The protection of U.S. citizens’ personal data has taken center stage over the past few months. For the Consumer Financial Protection Bureau (CFPB), the new initiatives aren’t just about personal privacy. The CFPB considers data brokers, which harvest and share consumer data, to be a threat to national security.
Congress is just as concerned. The American Privacy Rights Act (APRA) is a newly unveiled bipartisan venture designed to regulate the buying and selling of personal data collected from consumers, both with and without their consent. The goal is to establish a national data security standard that gives consumers control of their information.
Earlier this month, Rohit Chopra, Director of the CFPB, asserted that data brokers fall under the scope of the Fair Credit Reporting Act (FCRA)—and that legislation prohibits the sharing of vital data, such as credit reports, with anyone unless that have a specific, clearly-defined legal reason to have it.
Data Under Fire
Chopra went on to cite the growing prevalence of data breaches. Among the major breaches he mentioned was the 2018 Marriott incident, where foreign bad actors hacked the hotel giant’s database. Hackers got access to 327 million records that included personal data ranging from birth dates to phone numbers.
Data brokers don’t need breaches to obtain consumer data, it’s typically readily available to purchase. Once it’s in their hands, the data can then be sold to anyone, including foreign intelligence agencies.
According to Chopra, data brokers are compiling lists that can single out individuals based on multiple criteria. For example, brokers could cross-reference a list of U.S. intelligence personnel with terms like “substance abuse,” “heavy drinker,” or even “behind on bills.” Those lists could then be used to target those individuals for blackmail schemes or other attacks.
Do Not Collect
One of APRA’s primary goals will be to ensure that data brokers clearly identify themselves and expressly inform consumers of their motives. Brokers should tell people exactly what data they’re gathering and where they’re transferring it.

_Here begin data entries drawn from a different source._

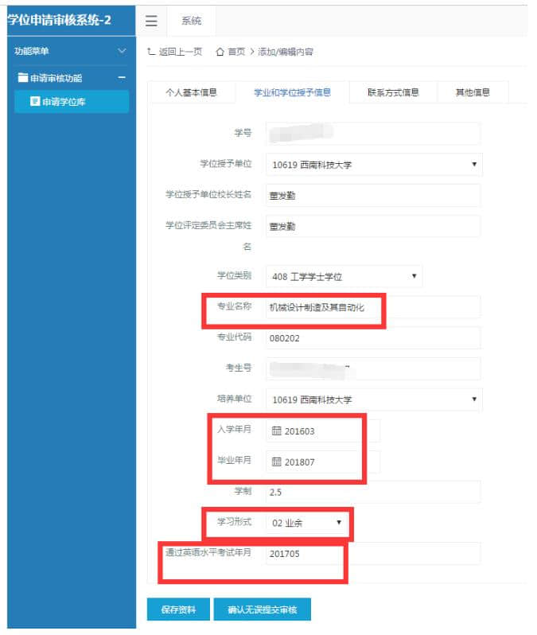Click the 专业名称 input field

coord(372,307)
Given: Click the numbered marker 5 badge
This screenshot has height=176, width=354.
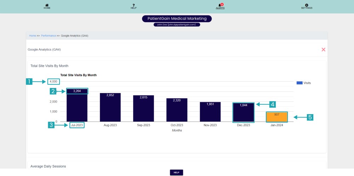Looking at the screenshot, I should coord(310,117).
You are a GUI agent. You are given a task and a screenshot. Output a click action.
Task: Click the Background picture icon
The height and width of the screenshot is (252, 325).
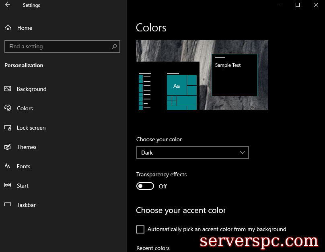tap(8, 89)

APRA is also tasking the Federal Trade Commission with creating a database to track brokers that handle data for more than 5,000 individuals. Consumers would then be able to send “Do Not Collect” requests to all the registered data brokers to safeguard their information.
Too Little, Too Late
For some critics, the recent push by legislators, including APRA, is too little and too late. The global data broker industry is expected to top $460 billion by 2031. It’s a highly profitable industry that is still largely unregulated, and poses an urgent, significant threat to consumers.
“When Americans’ health information, financial information, and even their travel whereabouts can be assembled into detailed dossiers, it’s no surprise that this raises risks when it comes to safety and security,” Chopra said.